Kjærsgaard whose national conservative party has supported the Danish governing coalition of Liberal and Conservative parties since 2001, plans to visit Sweden to “experience the conditions of a Sweden election and to talk about democracy and freedom of speech”, according to a party statement.
Kjærsgaard made headlines in some Danish and Swedish media week when she criticised the Swedish press for “acting as if they were in a banana republic” following the refusal of broadcaster TV4 to send an election campaign film by the Sweden Democrats.
The controversial Danish politician does not make a habit of taking part in election campaigns in foreign countries and has previously resisted several pleas from the Sweden Democrats for help.
“Mona Sahlin has demonised the Danish People’s Party,” said DF’s press spokesperson Søren Søndergaard to news agency TT, by way of explanation for Kjærsgaard’s change of stance.
Social Democrat leader Mona Sahlin is on record as saying Sweden risks going down Denmark’s path if SD get into Sweden’s parliament, the Riksdag when the votes are counted on September 19th.

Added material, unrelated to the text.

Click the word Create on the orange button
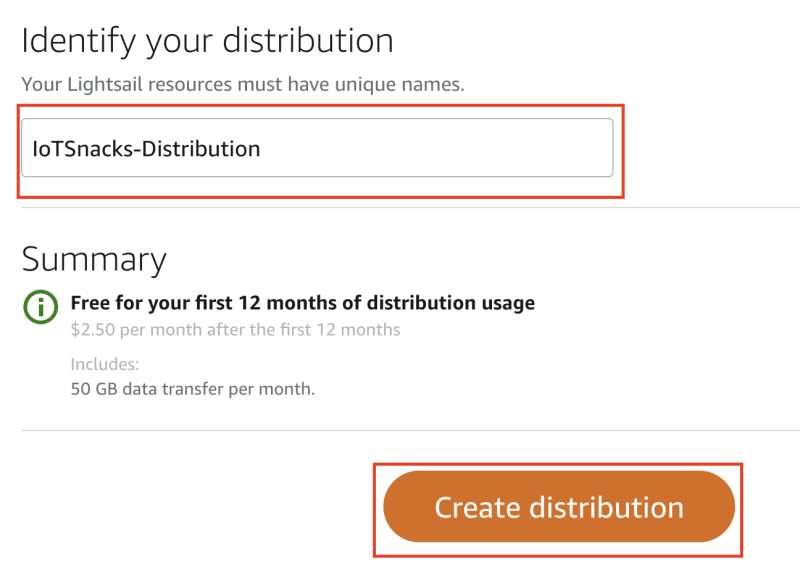The width and height of the screenshot is (800, 567). pos(478,508)
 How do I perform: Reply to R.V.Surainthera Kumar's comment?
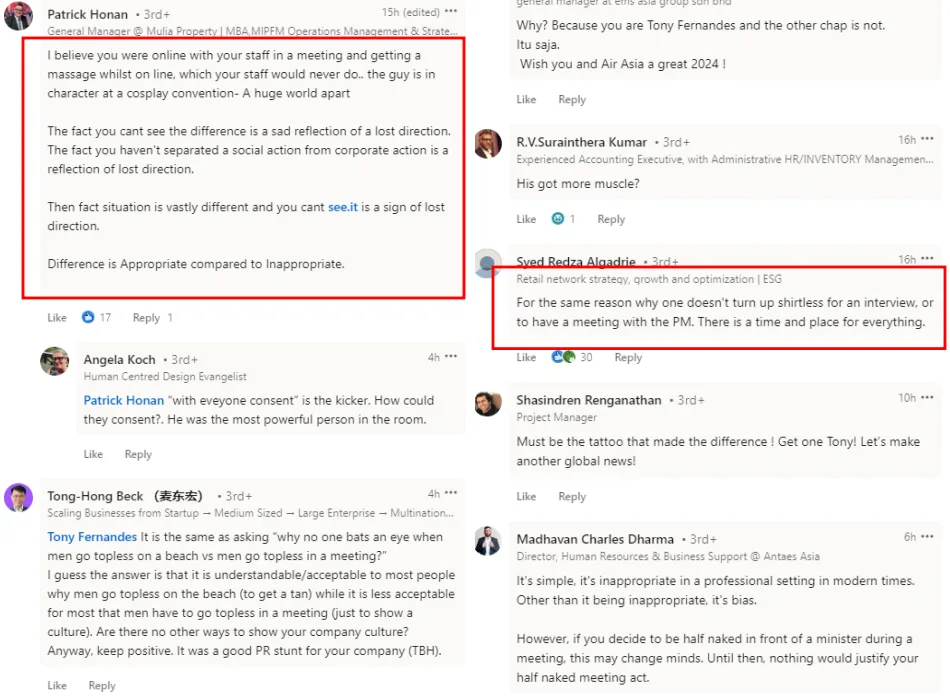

While DF do not hold any cabinet posts the party enjoys a close cooperation with the government parties on most issues, and has pushed through a restrictive policy line towards immigrants and potential refugees.
The party claimed 13.9 percent of the votes in the 2007 parliamentary elections after a dramatic rise in support following the Muhammad cartoons controversy in 2006.
The DF do not have any formal cooperation with Sweden’s SD nor with any other foreign far-right party but argue that the party has managed to silence its more extremist elements in recent years, becoming a more serious political party.
The Swedish police are well-prepared for the meeting in the west coast town of Höganäs.
“We have however not received any indication that there will be fights,” said police spokesperson Charley Nilsson to TT.